Los Angeles — No precedents set. No new directions charted. No end of the road in sight.
The United States Supreme Court's June 30 ruling on two mandatory-busing cases - involving the desegregation of public schools in Los Angeles and Seattle - holds little, if any, legal impact for other busing programs around the country, some legal scholars say. And, in the case of Los Angeles, the high court's ruling ends only the latest chapter, and not the whole tale, in the history of this city's tumultuous 19-year desegregation battle.
''What happened in Washington and California are really unique cases,'' explains James Kushner, author of ''Apartheid in America,'' and a constitutional law professor. ''Neither of them has any practical significance anywhere else . . . .''
The Washington case sprang from an unusual move taken by the Seattle Board of Education in 1977 - a voluntary decision to introduce a desegregation program involving mandatory busing, generally introduced only when a court orders a school district to do so.

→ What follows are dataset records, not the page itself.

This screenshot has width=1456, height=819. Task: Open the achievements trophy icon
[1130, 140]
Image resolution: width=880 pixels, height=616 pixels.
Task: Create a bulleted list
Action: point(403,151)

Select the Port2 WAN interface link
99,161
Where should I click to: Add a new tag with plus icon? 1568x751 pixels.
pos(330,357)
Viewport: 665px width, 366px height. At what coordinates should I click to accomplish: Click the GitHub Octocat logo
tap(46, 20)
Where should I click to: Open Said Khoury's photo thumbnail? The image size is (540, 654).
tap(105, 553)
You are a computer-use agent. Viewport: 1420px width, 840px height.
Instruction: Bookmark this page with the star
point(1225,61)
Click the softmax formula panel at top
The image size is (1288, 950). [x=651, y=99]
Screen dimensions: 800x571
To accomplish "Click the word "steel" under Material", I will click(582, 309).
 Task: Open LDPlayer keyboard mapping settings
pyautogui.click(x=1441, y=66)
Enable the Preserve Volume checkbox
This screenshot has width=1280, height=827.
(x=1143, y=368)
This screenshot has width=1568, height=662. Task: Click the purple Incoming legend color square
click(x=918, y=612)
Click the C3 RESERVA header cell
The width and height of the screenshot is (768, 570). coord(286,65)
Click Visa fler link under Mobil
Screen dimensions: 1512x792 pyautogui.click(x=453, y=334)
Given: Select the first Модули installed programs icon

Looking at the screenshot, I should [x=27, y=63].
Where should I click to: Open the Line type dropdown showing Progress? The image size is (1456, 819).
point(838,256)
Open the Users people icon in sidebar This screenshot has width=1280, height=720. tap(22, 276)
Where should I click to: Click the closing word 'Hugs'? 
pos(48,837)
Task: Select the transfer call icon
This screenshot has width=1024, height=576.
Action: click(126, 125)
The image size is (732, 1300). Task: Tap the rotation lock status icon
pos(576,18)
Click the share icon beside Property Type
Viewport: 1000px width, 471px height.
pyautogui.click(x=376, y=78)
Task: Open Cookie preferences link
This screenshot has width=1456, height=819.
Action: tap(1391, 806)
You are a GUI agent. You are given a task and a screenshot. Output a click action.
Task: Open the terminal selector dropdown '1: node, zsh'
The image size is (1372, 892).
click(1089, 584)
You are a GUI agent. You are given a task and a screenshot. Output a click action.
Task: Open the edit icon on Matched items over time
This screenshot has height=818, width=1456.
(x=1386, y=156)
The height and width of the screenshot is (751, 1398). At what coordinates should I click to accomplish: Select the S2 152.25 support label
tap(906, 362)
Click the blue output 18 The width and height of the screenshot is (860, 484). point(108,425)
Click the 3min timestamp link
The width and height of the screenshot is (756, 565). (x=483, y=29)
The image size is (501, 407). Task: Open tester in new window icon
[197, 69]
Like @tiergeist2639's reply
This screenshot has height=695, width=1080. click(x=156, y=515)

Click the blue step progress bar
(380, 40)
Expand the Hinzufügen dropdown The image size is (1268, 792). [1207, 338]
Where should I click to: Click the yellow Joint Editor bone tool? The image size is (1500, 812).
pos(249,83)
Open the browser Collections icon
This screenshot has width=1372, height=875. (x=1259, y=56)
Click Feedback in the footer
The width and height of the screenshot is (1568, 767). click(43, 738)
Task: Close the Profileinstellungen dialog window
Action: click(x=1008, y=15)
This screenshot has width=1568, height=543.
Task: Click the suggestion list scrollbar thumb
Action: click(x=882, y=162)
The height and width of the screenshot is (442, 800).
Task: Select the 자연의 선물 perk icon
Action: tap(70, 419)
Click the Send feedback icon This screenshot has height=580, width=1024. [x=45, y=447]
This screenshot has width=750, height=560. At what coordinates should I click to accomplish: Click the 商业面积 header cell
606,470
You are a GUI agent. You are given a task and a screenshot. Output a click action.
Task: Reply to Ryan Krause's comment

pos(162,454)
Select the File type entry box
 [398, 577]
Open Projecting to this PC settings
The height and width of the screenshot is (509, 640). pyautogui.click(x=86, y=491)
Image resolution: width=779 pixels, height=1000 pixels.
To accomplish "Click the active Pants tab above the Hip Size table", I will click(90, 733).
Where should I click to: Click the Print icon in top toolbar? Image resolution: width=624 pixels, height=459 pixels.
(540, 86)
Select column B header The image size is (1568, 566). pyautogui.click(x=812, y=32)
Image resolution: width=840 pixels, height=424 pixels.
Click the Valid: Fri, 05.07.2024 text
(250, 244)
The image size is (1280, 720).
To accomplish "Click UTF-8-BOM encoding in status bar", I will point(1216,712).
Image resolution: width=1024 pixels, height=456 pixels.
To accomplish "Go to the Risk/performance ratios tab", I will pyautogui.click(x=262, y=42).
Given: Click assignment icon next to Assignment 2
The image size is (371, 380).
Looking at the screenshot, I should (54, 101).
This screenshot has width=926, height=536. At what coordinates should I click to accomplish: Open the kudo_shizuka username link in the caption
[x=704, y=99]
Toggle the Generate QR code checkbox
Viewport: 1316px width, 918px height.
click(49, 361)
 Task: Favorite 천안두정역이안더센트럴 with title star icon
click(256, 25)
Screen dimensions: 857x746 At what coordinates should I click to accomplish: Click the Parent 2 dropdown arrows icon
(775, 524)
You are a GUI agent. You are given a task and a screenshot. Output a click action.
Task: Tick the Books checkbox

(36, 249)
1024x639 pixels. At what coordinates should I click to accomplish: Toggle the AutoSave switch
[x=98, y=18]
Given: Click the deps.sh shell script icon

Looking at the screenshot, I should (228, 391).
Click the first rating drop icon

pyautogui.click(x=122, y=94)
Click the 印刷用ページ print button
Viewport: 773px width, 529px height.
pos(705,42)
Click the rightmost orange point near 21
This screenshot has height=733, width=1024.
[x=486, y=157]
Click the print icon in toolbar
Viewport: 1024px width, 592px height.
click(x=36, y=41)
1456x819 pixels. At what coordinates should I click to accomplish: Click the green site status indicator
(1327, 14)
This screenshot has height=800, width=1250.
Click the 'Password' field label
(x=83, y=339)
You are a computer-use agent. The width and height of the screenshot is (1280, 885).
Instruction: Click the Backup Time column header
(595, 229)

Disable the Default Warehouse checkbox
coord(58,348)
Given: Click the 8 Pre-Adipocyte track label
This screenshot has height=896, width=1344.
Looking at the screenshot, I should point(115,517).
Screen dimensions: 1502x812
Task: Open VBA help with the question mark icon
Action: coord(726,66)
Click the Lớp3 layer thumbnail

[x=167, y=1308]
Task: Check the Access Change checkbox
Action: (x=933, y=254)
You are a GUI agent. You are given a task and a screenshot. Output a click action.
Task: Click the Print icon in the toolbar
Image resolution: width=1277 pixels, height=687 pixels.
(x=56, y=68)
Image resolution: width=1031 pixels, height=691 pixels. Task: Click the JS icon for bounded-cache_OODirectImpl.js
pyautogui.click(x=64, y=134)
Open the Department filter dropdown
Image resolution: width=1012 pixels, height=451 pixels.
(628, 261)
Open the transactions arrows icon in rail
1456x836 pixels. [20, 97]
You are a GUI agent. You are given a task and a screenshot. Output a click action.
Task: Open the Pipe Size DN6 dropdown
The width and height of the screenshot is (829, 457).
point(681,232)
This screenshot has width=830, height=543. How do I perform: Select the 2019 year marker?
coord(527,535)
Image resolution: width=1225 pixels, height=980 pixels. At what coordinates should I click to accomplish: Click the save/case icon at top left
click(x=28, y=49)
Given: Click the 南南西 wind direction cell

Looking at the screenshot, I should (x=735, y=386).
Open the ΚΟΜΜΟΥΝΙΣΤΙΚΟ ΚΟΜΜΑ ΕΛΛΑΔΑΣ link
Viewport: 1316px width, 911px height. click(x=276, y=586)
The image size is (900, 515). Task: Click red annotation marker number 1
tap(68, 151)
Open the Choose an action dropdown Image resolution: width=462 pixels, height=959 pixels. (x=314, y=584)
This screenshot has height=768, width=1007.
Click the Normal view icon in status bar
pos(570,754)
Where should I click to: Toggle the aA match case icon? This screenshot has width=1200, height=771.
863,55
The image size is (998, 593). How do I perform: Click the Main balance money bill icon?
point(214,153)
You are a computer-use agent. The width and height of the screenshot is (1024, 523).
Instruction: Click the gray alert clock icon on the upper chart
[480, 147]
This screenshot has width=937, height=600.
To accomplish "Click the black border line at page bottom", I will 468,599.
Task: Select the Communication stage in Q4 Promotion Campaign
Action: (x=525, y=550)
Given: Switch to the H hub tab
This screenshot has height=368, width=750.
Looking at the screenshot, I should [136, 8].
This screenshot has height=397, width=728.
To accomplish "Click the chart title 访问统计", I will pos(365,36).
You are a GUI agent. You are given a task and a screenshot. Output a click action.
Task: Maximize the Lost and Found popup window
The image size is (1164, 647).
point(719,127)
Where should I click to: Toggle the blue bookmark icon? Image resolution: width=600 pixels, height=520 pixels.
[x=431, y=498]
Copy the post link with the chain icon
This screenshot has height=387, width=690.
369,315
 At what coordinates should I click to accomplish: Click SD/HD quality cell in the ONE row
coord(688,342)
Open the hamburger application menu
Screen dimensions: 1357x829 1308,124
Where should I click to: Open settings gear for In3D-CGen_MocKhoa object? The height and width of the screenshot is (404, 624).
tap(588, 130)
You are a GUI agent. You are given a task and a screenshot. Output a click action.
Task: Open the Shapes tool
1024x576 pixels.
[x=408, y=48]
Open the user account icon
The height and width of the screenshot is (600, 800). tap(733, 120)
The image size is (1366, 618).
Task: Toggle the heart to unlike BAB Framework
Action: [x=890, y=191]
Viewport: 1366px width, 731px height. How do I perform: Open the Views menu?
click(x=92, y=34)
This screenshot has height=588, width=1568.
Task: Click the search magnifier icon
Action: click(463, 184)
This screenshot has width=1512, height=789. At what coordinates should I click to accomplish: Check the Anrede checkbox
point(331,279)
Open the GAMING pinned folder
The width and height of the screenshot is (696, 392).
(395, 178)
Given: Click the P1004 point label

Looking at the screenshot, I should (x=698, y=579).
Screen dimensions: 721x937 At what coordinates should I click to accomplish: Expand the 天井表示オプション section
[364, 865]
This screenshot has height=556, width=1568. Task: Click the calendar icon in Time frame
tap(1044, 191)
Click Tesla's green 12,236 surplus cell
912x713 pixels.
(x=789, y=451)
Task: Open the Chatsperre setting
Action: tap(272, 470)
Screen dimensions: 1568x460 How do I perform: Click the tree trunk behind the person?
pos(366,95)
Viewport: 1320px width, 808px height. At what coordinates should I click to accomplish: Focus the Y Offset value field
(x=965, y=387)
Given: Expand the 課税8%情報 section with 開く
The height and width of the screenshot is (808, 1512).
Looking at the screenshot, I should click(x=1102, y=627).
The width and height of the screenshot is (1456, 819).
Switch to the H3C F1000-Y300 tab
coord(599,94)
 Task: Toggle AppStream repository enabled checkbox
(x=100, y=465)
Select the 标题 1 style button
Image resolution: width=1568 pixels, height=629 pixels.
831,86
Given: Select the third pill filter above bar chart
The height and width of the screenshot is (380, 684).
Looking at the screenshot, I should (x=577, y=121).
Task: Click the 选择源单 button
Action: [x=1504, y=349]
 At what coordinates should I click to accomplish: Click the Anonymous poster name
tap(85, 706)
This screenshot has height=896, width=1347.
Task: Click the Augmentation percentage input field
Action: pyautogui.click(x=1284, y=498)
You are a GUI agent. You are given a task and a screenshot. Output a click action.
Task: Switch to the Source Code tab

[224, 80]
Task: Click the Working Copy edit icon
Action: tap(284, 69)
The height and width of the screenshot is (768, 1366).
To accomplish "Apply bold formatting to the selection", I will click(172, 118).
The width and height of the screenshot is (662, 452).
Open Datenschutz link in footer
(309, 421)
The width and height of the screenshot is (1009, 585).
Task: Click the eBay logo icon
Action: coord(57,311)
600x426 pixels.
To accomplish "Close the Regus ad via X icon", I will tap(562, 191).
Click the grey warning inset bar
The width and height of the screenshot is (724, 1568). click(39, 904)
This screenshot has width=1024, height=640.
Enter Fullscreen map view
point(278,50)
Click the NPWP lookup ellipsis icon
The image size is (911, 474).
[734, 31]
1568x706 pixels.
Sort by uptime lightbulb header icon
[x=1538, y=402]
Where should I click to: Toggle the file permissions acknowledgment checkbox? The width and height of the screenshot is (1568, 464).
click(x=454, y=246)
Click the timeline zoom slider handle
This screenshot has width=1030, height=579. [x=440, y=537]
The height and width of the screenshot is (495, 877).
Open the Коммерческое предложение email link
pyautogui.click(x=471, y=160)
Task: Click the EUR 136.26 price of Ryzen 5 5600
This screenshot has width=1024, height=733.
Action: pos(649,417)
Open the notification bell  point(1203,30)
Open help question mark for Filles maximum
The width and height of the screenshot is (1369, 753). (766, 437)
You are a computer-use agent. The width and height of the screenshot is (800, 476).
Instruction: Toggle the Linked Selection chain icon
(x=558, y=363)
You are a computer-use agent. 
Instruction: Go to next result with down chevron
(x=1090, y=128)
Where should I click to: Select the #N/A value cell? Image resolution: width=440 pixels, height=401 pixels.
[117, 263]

In its 5-to-4 ruling on the Washington case, the Supreme Court held unconstitutional a statewide initiative, passed by voters in November 1978, that barred districts from taking children away from neighborhood schools to achieve racial balance. The initiative, aimed at overturning the Seattle program, was held to be a violation of the equal protection clause of the 14th Amendment.
The decision means that Seattle's program - involving 13,000 of 46,679 students - will continue operating.
At issue in the California case was the validity of Proposition 1, a state constitutional amendment approved by a 2-to-1 margin by voters in November 1979. The proposition - which prohibits state courts from requiring schools to bus students unless intentional segregation is found - in essence forced California's liberal Supreme Court into greater conformity with US Supreme Court rulings.
In a decisive 8-to-1 decision, the high court ruled that the California Supreme Court had ''gone beyond'' federal constitutional requirements to prohibit racial discrimination. While the nation's high court has indicated that busing may be ordered as a means to correct intentional segregation, the California justices held in 1976 that districts had an obligation to desegregate whether segregation occurred intentionally, because racial discrimination, or by happenstance, because of demographic patterns.
The US Supreme Court concluded that California voters had done nothing unconstitutional when they ''chose to pull back'' from the state Supreme Court's ruling.
''That's a decision that's hard to avoid,'' says Lino Graglia, a constitutional law expert at the University of Texas Law School. ''The California court had said that the California constitution required more than the federal constitution. So the voters amended the state constitution. . . . It would be extraordinary to say that voters can't change the state constitution.''
Los Angeles Unified School District is pursuing a voluntary desegregation program involving ''magnet'' schools, voluntary busing of minority students, and special relief to minority schools. Although the American Civil Liberties Union (ACLU), which has spearheaded the desegregation challenge, calls the board's plan ''no plan,'' the Board of Education president, Tom Bartman, says the numbers of students involved in voluntary programs show that ''voluntary integration has proven to work without having to scare people into a mandatory program.''
And despite the Supreme Court's decision, legal battles over desegregation of Los Angeles public schools are likely to stretch far into the future. On one front, the National Association for the Advancement of Colored People is pursuing a case in an attempt to prove that desegregation in Los Angeles has been intentional.
In 1970, the late Judge Alfred Gitelson found the school board guilty of intentional segregation. Mandatory busing was not ordered until 1980 when Judge Paul Egly held that the two-year-old voluntary program was not sufficient to desegregate the schools. Forced busing came to an end in April 1981 after the state Supreme Court let stand a lower court ruling upholding the constitutionality of Proposition 1. The decision was appealed.
The Los Angeles battle over busing has required the oversight of three Superior Court judges, exhausted many parents and students, and launched political careers for antibusing advocates. The case began in 1963 when the ACLU filed a suit on behalf of several students. At that time, white enrollment in the Los Angeles school district was nearly 60 percent of the total, a figure that has dropped to only 22 percent.